É verdade que na sociedade contemporânea a liberdade de expressão é regra e ainda bem que o é. Há quem não tenha o privilégio de usufruir dela por viver em países onde ainda existem condutas previstas e punidas de “lèse-majesté” (como é o caso da Tailândia, onde proferir qualquer crítica ao Rei equivale de 3 a 15 anos de prisão efetiva). Contudo, também sustento, é fácil sentar-se num trono de presunção democrática e apontar o dedo às “tontices” que o sistema monárquico tem. Antes de o fazer, olhemos também para aquilo em que degenerou a nossa democracia: um sistema em que o “povo é quem manda” mas são sempre as mesmas pessoas dos dois mesmos partidos no poder; um sistema em que o “povo é que decide” mas nada impede certos partidos de se aliarem a outros quando a vontade do povo não era essa; um sistema em que o “povo é que sabe” mas ninguém tem o poder de filtrar as notícias tendenciosas (de fontes oficiais e não oficiais) que tanto inclinam esse mesmo povo para versões extremas da realidade e em que qualquer um se acha habilitado a opinar sobre áreas cuja especialização exige anos de estudo e/ou de experiência.

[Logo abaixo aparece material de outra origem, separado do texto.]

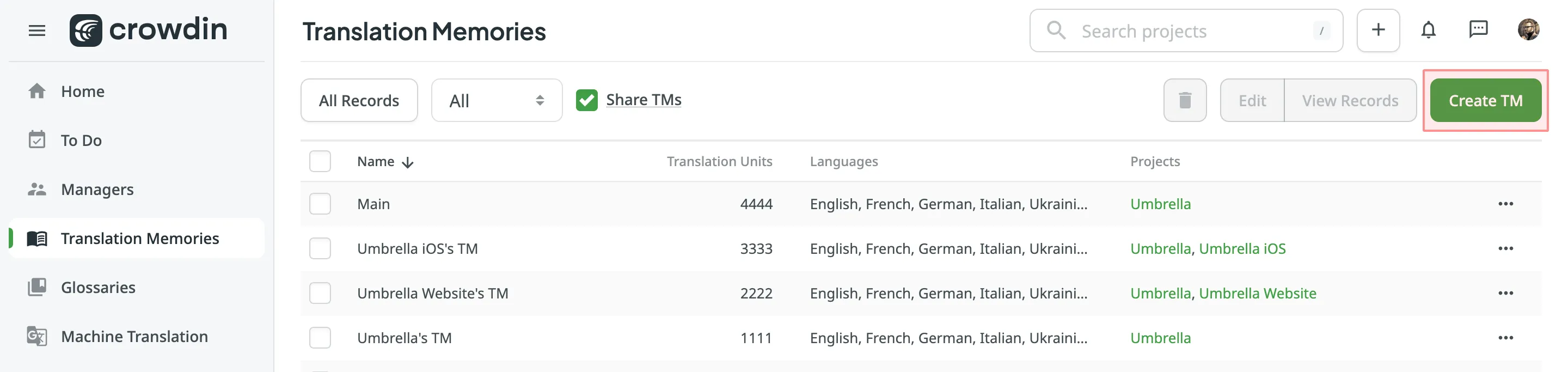1568x372 pixels.
Task: Go to Glossaries in sidebar
Action: 98,288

Por isso, é preciso ter sentido crítico e de responsabilidade em relação a temas tão sérios como o de sistemas governativos e de tradição e algum sentido de respeito ou, no mínimo, de não desrespeito perante a morte de alguém tão relevante quanto Isabel II. Porque, como já o disse a fonte da sabedoria, “quem dentre vós não tiver pecado, atire a primeira pedra”.